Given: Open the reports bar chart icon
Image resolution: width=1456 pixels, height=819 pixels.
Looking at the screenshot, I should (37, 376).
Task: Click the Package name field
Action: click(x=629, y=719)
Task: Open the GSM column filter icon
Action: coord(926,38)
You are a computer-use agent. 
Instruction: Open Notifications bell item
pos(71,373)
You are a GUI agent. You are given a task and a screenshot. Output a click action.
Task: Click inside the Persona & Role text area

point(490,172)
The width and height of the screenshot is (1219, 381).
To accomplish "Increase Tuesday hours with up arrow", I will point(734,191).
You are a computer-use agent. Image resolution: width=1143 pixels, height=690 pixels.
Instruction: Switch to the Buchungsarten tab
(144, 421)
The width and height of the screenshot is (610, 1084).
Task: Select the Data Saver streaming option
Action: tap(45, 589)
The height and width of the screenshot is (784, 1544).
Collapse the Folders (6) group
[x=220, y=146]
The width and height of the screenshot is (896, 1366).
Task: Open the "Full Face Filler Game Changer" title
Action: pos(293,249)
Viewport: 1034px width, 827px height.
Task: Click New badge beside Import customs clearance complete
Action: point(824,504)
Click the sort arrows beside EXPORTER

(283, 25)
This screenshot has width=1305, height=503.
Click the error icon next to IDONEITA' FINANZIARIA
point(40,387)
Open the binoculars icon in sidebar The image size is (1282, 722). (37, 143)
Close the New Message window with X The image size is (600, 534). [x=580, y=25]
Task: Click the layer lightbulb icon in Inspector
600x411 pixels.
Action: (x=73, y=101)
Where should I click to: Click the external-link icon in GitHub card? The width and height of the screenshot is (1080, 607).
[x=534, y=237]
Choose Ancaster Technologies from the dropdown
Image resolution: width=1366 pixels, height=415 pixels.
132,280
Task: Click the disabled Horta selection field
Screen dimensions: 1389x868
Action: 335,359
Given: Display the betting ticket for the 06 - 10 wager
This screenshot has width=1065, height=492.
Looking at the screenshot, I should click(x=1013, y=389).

------------------------

Echo the lines above word for word.

Given: Open the reports bar chart icon
Image resolution: width=1456 pixels, height=819 pixels.
Looking at the screenshot, I should (37, 376).
Task: Click the Package name field
Action: click(x=629, y=719)
Task: Open the GSM column filter icon
Action: coord(926,38)
You are a computer-use agent. 
Instruction: Open Notifications bell item
pos(71,373)
You are a GUI agent. You are given a task and a screenshot. Output a click action.
Task: Click inside the Persona & Role text area

point(490,172)
The width and height of the screenshot is (1219, 381).
To accomplish "Increase Tuesday hours with up arrow", I will point(734,191).
You are a computer-use agent. Image resolution: width=1143 pixels, height=690 pixels.
Instruction: Switch to the Buchungsarten tab
(144, 421)
The width and height of the screenshot is (610, 1084).
Task: Select the Data Saver streaming option
Action: tap(45, 589)
The height and width of the screenshot is (784, 1544).
Collapse the Folders (6) group
[x=220, y=146]
The width and height of the screenshot is (896, 1366).
Task: Open the "Full Face Filler Game Changer" title
Action: pos(293,249)
Viewport: 1034px width, 827px height.
Task: Click New badge beside Import customs clearance complete
Action: point(824,504)
Click the sort arrows beside EXPORTER

(283, 25)
This screenshot has width=1305, height=503.
Click the error icon next to IDONEITA' FINANZIARIA
point(40,387)
Open the binoculars icon in sidebar The image size is (1282, 722). (37, 143)
Close the New Message window with X The image size is (600, 534). [x=580, y=25]
Task: Click the layer lightbulb icon in Inspector
600x411 pixels.
Action: (x=73, y=101)
Where should I click to: Click the external-link icon in GitHub card? The width and height of the screenshot is (1080, 607).
[x=534, y=237]
Choose Ancaster Technologies from the dropdown
Image resolution: width=1366 pixels, height=415 pixels.
132,280
Task: Click the disabled Horta selection field
Screen dimensions: 1389x868
Action: 335,359
Given: Display the betting ticket for the 06 - 10 wager
This screenshot has width=1065, height=492.
Looking at the screenshot, I should click(x=1013, y=389).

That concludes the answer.